• [Task details]:
Reproduce every one of the records below word for word, omitting the pictures.

(Stored data)
++++++++++++++++++++

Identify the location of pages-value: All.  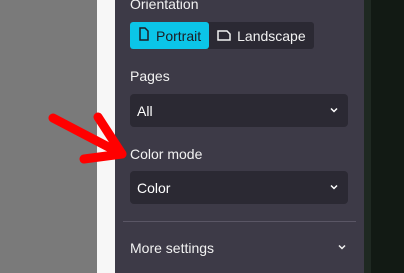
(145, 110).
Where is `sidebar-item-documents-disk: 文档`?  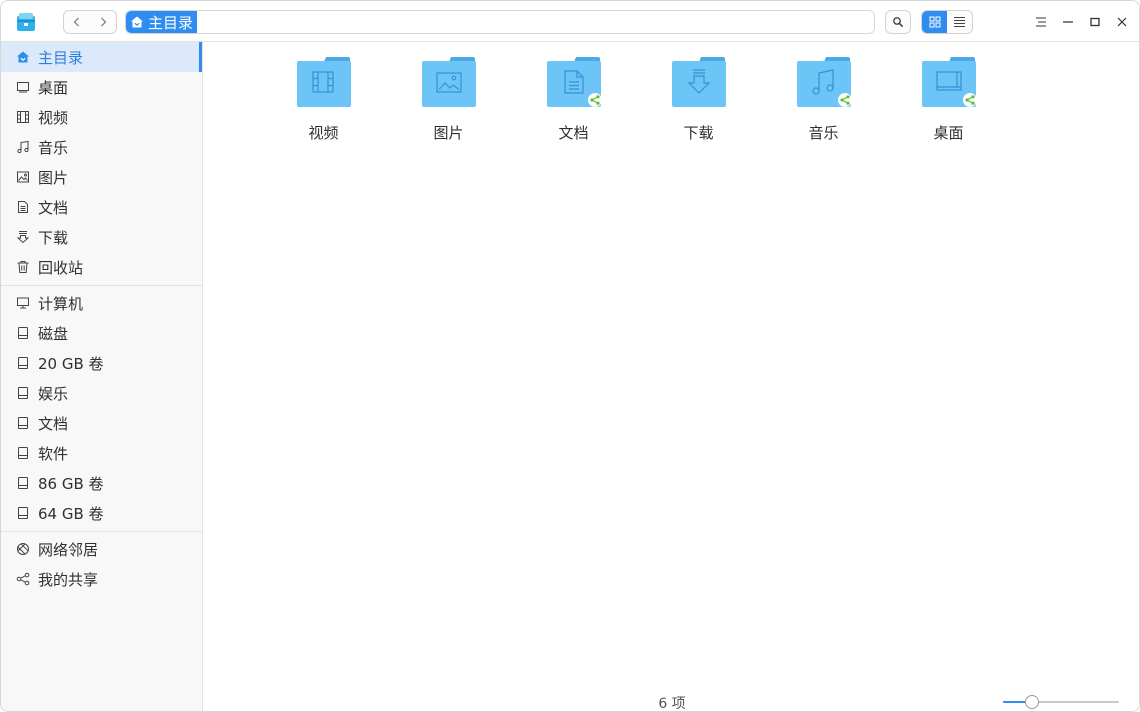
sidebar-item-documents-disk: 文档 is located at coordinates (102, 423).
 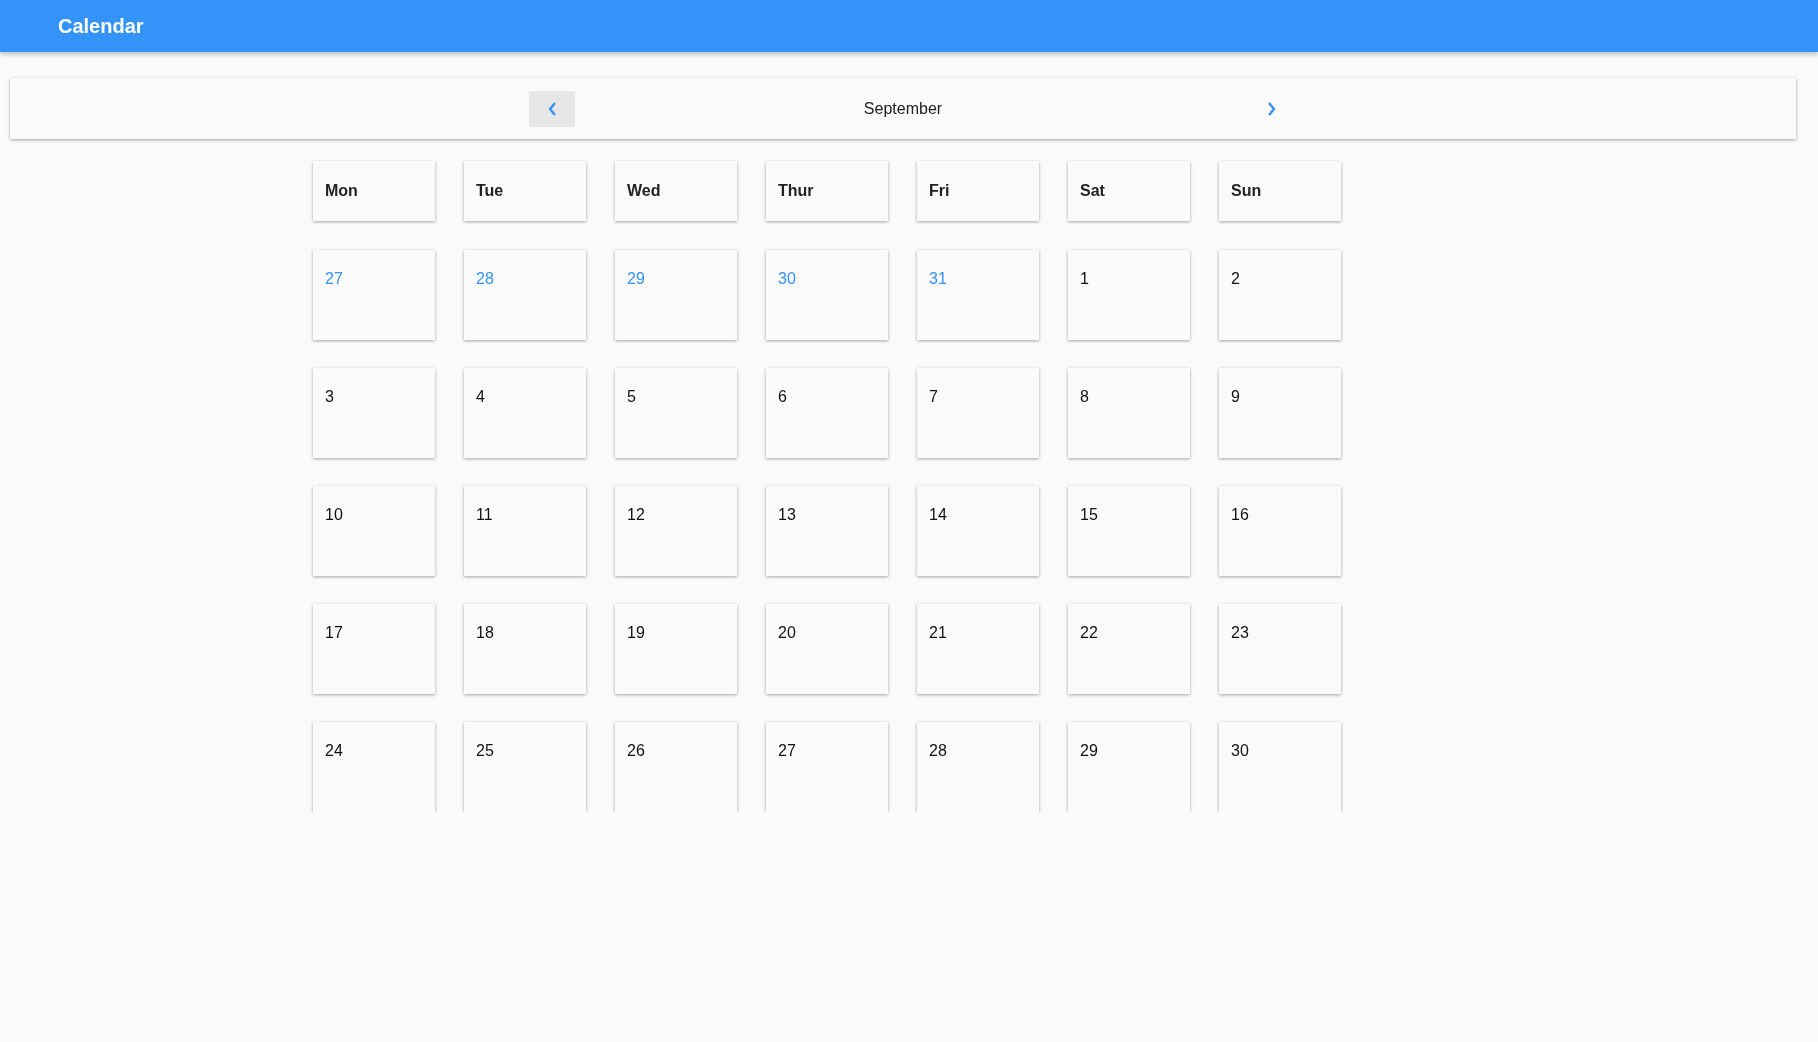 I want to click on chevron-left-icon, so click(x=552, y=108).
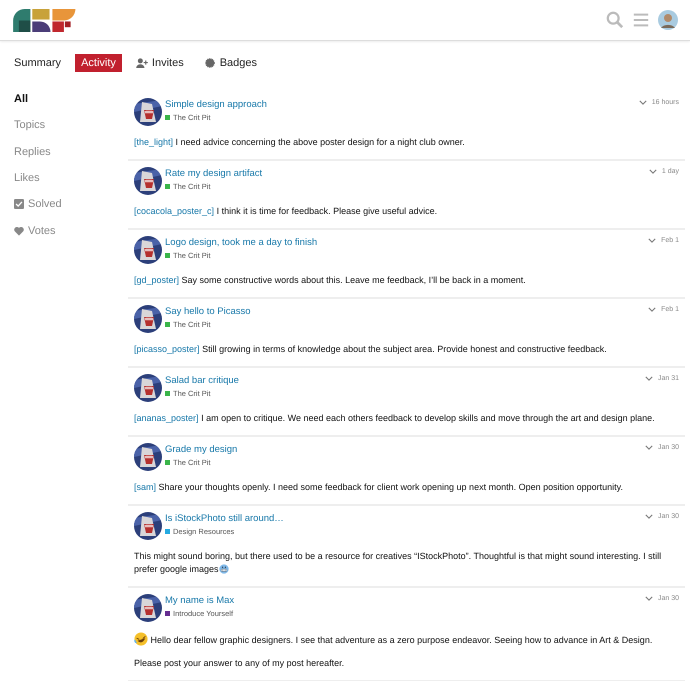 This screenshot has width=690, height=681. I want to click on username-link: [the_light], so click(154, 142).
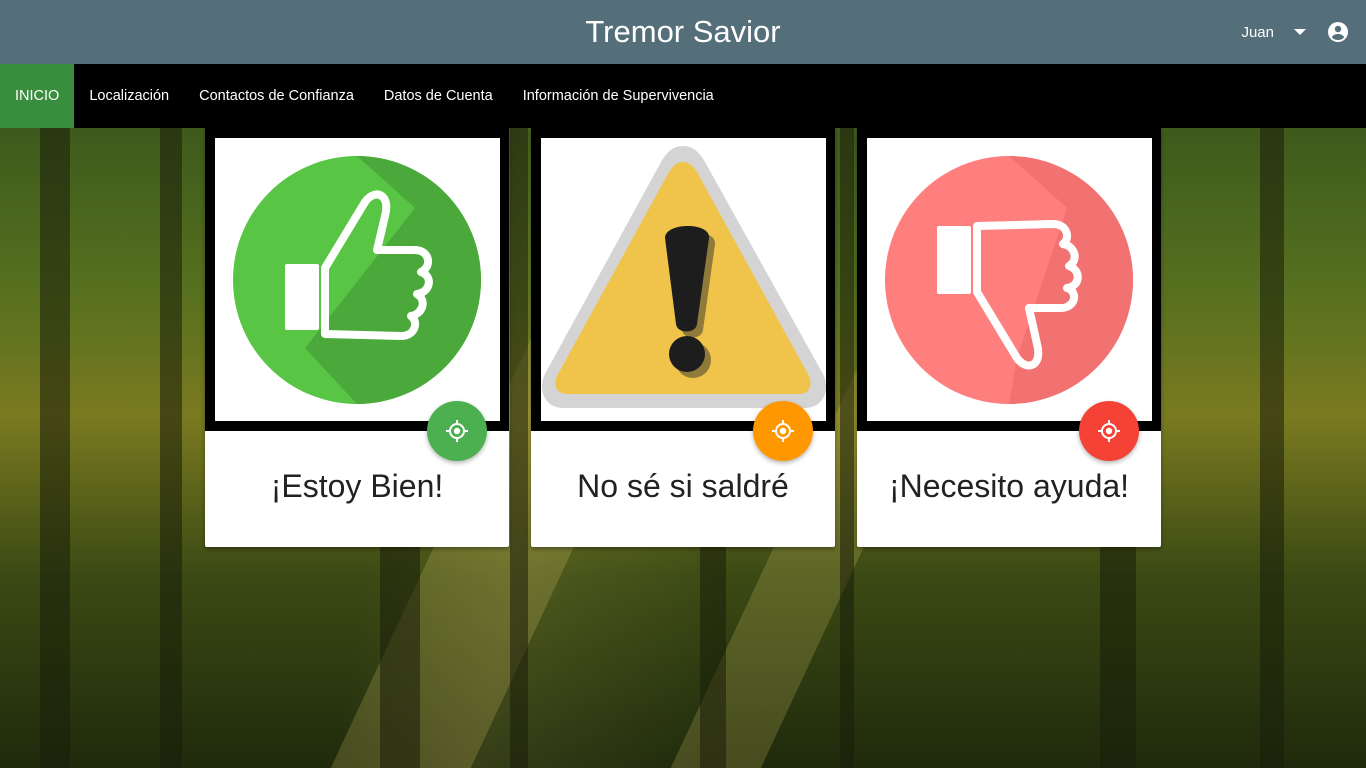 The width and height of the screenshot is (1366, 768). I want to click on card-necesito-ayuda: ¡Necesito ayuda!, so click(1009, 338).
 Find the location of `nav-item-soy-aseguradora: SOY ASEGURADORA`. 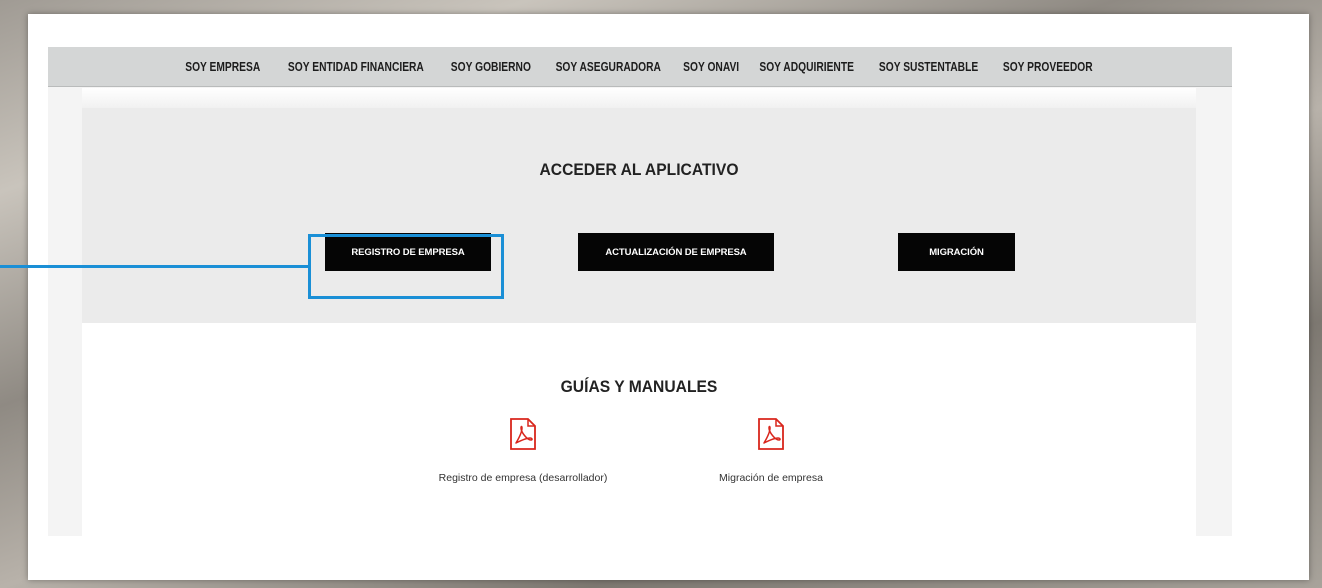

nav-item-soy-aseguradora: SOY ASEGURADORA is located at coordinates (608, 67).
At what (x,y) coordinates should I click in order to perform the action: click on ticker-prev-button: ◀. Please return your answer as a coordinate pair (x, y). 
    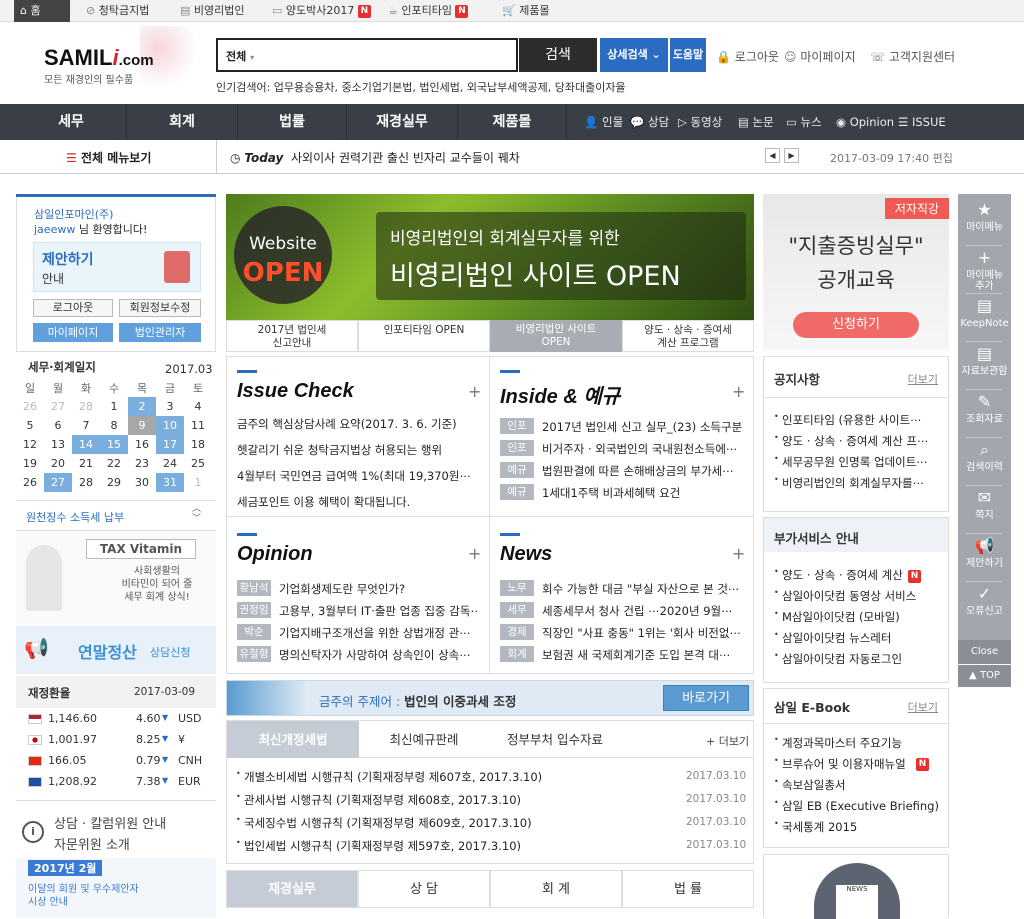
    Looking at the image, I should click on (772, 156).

++++++++++++++++++++

• [Response box]:
Identify the location of pages-value: All.  
(145, 110).
Where is `sidebar-item-documents-disk: 文档`?  
sidebar-item-documents-disk: 文档 is located at coordinates (102, 423).
  I want to click on chevron-left-icon, so click(x=552, y=108).
 This screenshot has width=690, height=681. I want to click on username-link: [the_light], so click(154, 142).
 The width and height of the screenshot is (1366, 768). I want to click on card-necesito-ayuda: ¡Necesito ayuda!, so click(1009, 338).
 Find the location of `nav-item-soy-aseguradora: SOY ASEGURADORA`. 

nav-item-soy-aseguradora: SOY ASEGURADORA is located at coordinates (608, 67).
At what (x,y) coordinates should I click in order to perform the action: click on ticker-prev-button: ◀. Please return your answer as a coordinate pair (x, y). 
    Looking at the image, I should click on (772, 156).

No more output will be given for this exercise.